Артур тоже вспомнил тот день. Снова испытал мгновенный, но сильный приступ головной боли, как тогда, когда впервые увидел Диану. И еще он понял, что хорошо, что картина здесь, а не в его мастерской. Будь она там, он периодически хотел бы смотреть на нее, и каждый раз это отдавалось бы болью, как напоминанием о событии, перевернувшем его жизнь.
— Что же вы молчите? — спросил Семен Исаакович, заглядывая Диане в лицо. — Неужели вам не нравится?
— Просто, я не знаю, что сказать. Она прекрасна, — ответила Диана очень тихо.
— Она великолепна! Она шедеврична! А ты… — он посмотрел на Артура. — Ты хотел ее спрятать. Знаешь, как многие хотят ее купить?
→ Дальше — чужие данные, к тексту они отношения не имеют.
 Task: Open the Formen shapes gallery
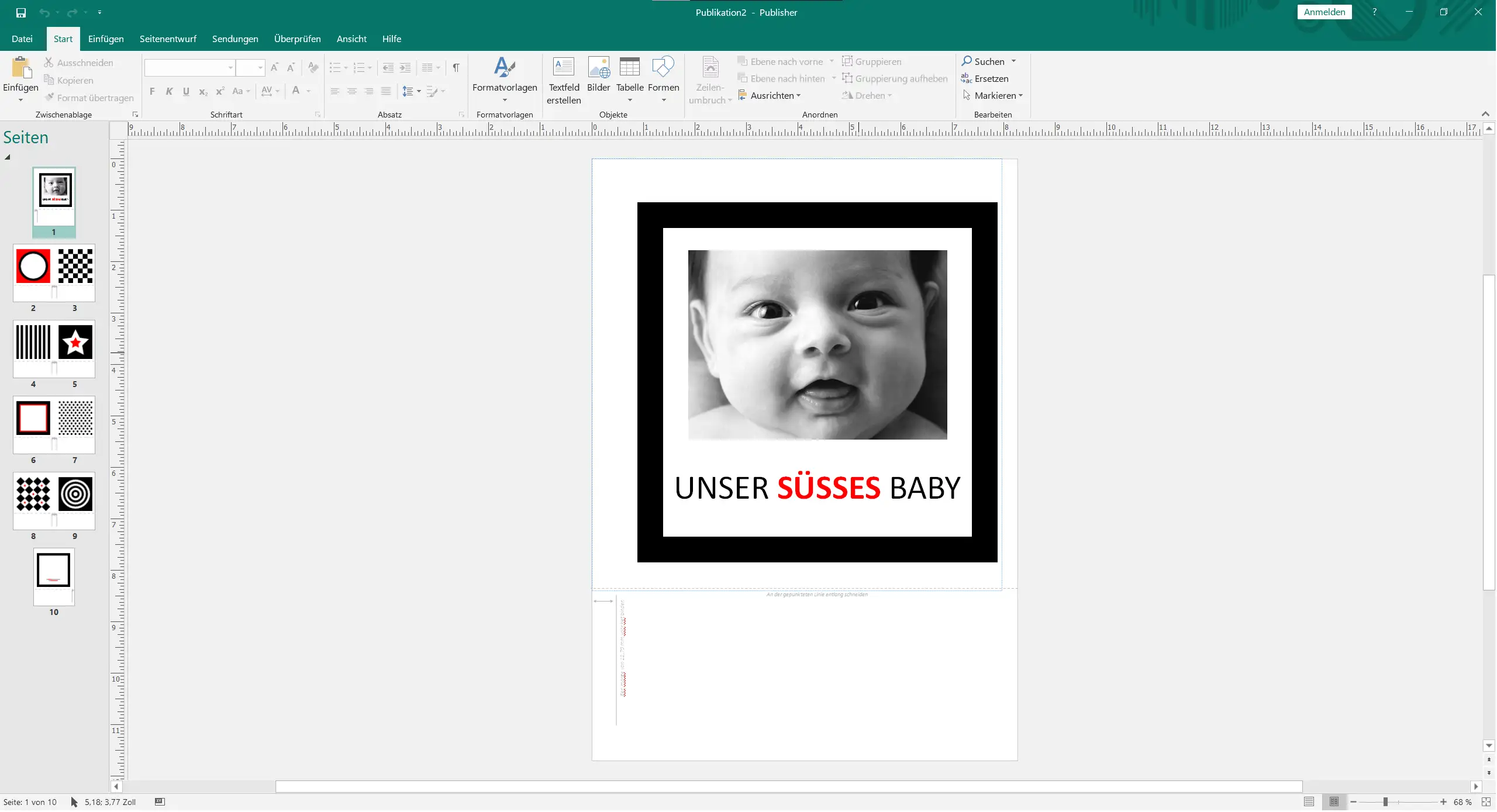click(663, 67)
Мне пришлось повесить эту табличку, чтобы избежать бесконечных объяснений. Ко мне уже приходил директор нашего музея и просил продать им ее. Ты становишься очень популярным, мальчик мой, но упорно продолжаешь сопротивляться этому.
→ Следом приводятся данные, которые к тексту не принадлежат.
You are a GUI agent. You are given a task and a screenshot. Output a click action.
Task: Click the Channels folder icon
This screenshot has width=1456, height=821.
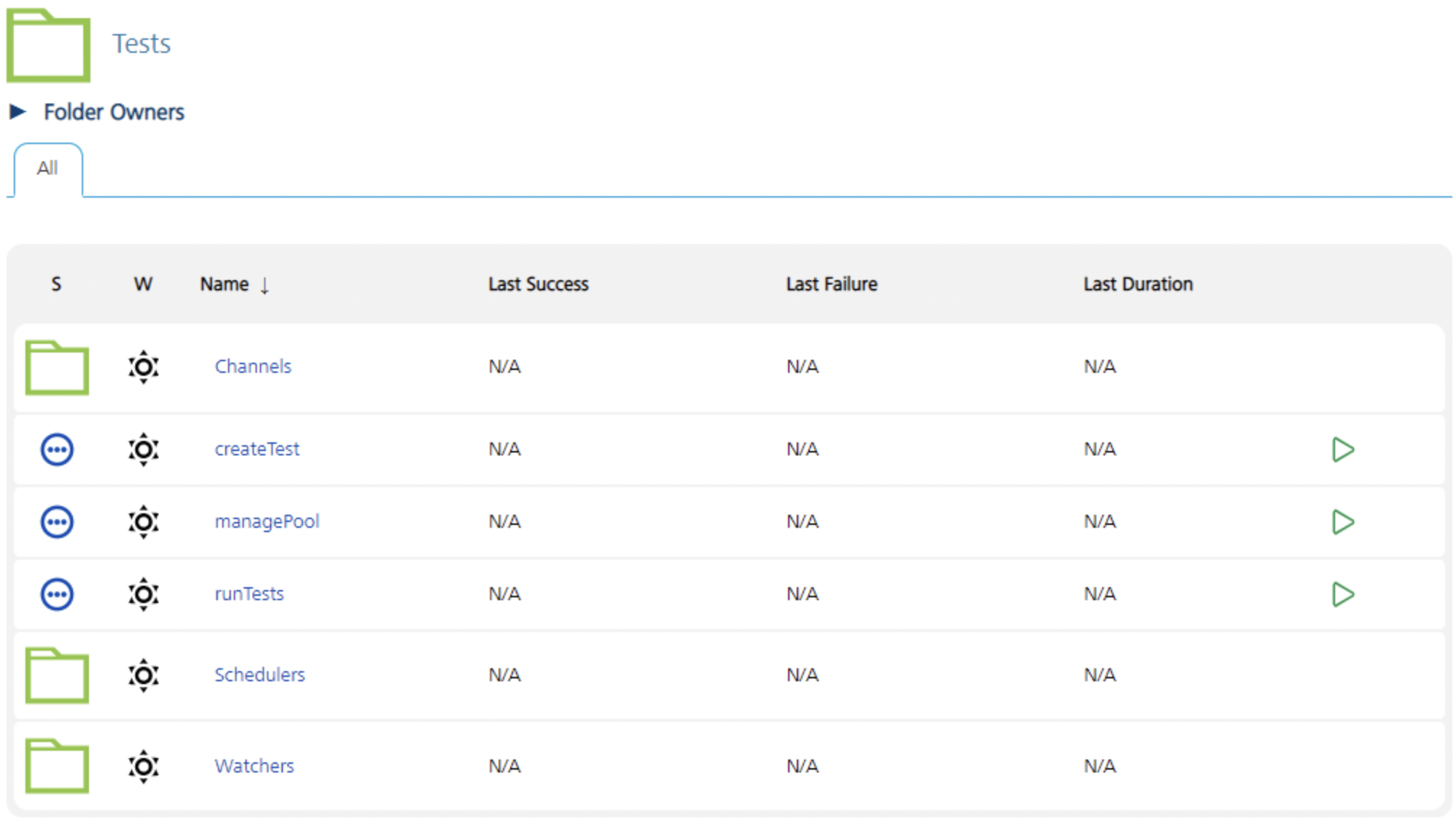pyautogui.click(x=57, y=368)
Когда страсти улеглись, Семен Исаакович устроил Диане настоящую экскурсию по магазину, больше напоминающему музей. Даже Артуру, который все тут видел и знал, было интересно послушать друга, тонко чувствующего каждую картину и знающего все о художнике, сотворившем ее. Диана же была поражена глубиной страсти и любви пожилого еврея к живописи, степенью его восхищения талантом художника и полным отсутствием сожаления, что сам он так не умеет.
— Знаешь, что мне больше всего понравилось в твоем друге? — спросила Диана у Артура, когда он провожал ее до дома Моны, где она опять решила заночевать. — Мне он показался совершенно бескорыстным. Я понимаю, что он, наверное, неплохо зарабатывает, продавая картины. Опять же его национальность, — улыбнулась Диана. — Еврей и бескорыстный, звучит дико, я понимаю. Но, мне он показался именно таким.
— Я люблю этого старика, сам не знаю за что, — ответил Артур. — Порой он меня сильно раздражает, порой умиляет, когда ведет себя, как ребенок. Но, его любовь к картинам заставляет простить все недостатки.
— Ты не говорил, что умеешь так рисовать, — через какое-то время произнесла Диана, и Артуру показалось, что в голосе ее сквозит осуждение.
«Я и сам не знал», — подумал он, а ответил совсем по-другому:
— Многие рисуют гораздо лучше меня. И потом, не люблю я это: рассказывать о себе или показывать свои картины. Кроме того, ты еще не была у меня в гостях.